Chef and owner Margot Blondet and her staff were preparing for New Year’s Eve weekend celebrations.
Blondet and her staff spent much of 2018 rebuilding and had one of the most remarkable comeback stories of the year.
The restaurant held a series of soft reopening events in September 2018 that served as fund-raisers for Dayton Children’s Hospital’s Burn Program. The program helps provide burn kits to families in need that financially cannot afford to purchase the necessary medical supplies to treat injuries.
Recently the restaurant donated $4,319.73 for the Dayton Foundation’s Dayton Oregon District Tragedy Fund. The fund benefits victims of the Aug. 4 mass shooting in the Oregon District that left 10 people, including the shooter, dead.
4) CENA BRAZILIAN STEAKHOUSE (FIRE RELATED TO CAFE BOULEVARD)
STATUS: Both restaurants are closed
Lily’s Bistro on East Fifth Street is a mainstay in the Oregon District. Before Lily’s, that space was the long-time home to Cafe Boulevard and later Boulevard Haus.
Cafe Boulevard owner Eva Christian has served seven years of a nine-year sentence for insurance fraud-related charges related to a fire at her other restaurant, Cena Brazilian Steakhouse, in front of the Dayton Mall.
The case has seen many twists and court actions since her June 2012 sentencing.

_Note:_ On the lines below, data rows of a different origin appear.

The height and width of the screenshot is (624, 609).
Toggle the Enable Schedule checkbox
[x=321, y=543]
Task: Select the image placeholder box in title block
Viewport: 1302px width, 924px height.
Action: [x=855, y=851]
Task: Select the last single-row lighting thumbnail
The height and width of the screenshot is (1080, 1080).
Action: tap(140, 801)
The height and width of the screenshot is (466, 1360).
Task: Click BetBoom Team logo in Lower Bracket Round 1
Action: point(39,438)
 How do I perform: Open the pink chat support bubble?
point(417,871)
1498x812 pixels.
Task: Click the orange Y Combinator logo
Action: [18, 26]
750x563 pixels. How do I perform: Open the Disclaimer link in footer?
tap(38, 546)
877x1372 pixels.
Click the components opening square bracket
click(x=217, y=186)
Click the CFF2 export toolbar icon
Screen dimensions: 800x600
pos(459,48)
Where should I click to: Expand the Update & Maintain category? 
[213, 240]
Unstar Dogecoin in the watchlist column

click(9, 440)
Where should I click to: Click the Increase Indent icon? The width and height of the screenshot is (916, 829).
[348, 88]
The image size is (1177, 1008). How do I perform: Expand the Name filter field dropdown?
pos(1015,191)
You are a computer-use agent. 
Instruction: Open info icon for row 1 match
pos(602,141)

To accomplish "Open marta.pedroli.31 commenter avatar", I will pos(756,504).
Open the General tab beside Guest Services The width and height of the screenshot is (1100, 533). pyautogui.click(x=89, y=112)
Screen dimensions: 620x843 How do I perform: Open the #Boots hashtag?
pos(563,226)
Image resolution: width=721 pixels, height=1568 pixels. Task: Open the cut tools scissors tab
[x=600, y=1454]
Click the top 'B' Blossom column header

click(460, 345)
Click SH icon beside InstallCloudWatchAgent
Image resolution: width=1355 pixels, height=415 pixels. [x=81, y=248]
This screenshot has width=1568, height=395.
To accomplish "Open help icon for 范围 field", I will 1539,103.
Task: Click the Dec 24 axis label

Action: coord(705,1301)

>> (March 25, 2019) Eva Christian’s case returns to the Ohio Supreme Court
The criminal case involved a 2009 fire and vandalism incident that Christian reported at Cena, and a break-in at her private residence in Washington Twp., which prosecutors and law-enforcement officials said were staged in order to collect insurance money.
>> RELATED: How a local restaurateur fell from grace
A jury convicted Christian in 2012 of five counts related to insurance fraud, filing a false report and running a crime ring.
An appeal in the case to get the sentence reduced is now in the Ohio Supreme Court.
Cena never reopened after the fire. Boulevard Haus closed in 2012.
5) K’S RESTAURANT
STATUS: Closed. Owners announced they would not reopen in August.
>>RELATED (Aug 21, 2019): Fire-damaged restaurant will not reopen, owner says
Patrons in the restaurant at the time of the fire were evacuated safely and a few firefighters were evaluated for heat-related issues.
Total damages were estimated at $200,000 in July.
K’s included a banquet facility that was added about 14 years ago. A church congregation used the banquet room for Sunday services and Bible study.
FIRE AT A FAMED DAYTON RESTAURANT FROM DAYTON’S PAST
This fire dates back to the 1950s, but it was one for the history books.
A blaze in a trash basket led to the fire that gutted the interior of the Tropics restaurant at 1721 N. Main St. in Dayton, on April 15, 1953, according to an article provided by the Dayton Metro Library’s local history room.
It reads in part:
“The fire was discovered shortly after 2 a.m. by Ivan Albert, 29, a driver for the Cliff Cab. Co., who saw smoke coming from the building as he drove past the restaurant.
He radioed his dispatcher, Robert Edwards, who called the fire division.
Three engines and a ladder truck, with District Chief Raymond Lyons in command, were sent to the restaurant. Shortly afterward Lyons called for an extra ladder truck.
THE FIRE OFFICIAL said he needed the extra ladder truck to get men up on the roof to make an opening for ventilation. the fire apparently had started several hours earlier but had not broken through the restaurant’s exterior because of the building’s sturdy constriction, Lyons said.
Once inside the place, firemen brought the roaring blaze under control in less than an hour as they poured thousands of gallons of water into the blazing interior.”
The Tropics reopened after the blaze, and along with Annarino's and Suttmiller's, served as one of Dayton’s most popular nightspots.
Like the others, The Tropics featured live entertainment six nights a week. The top names in show business were featured regularly.
In 1988, when his hopes of remaining open as a nightclub faded, owner George Rudin held a liquidation sale, a 1994 Dayton Daily News article says.
Many of the interesting items from the Tropics were sold.
He was on site as a wrecking crew took down the Tropics in 1994, the article said.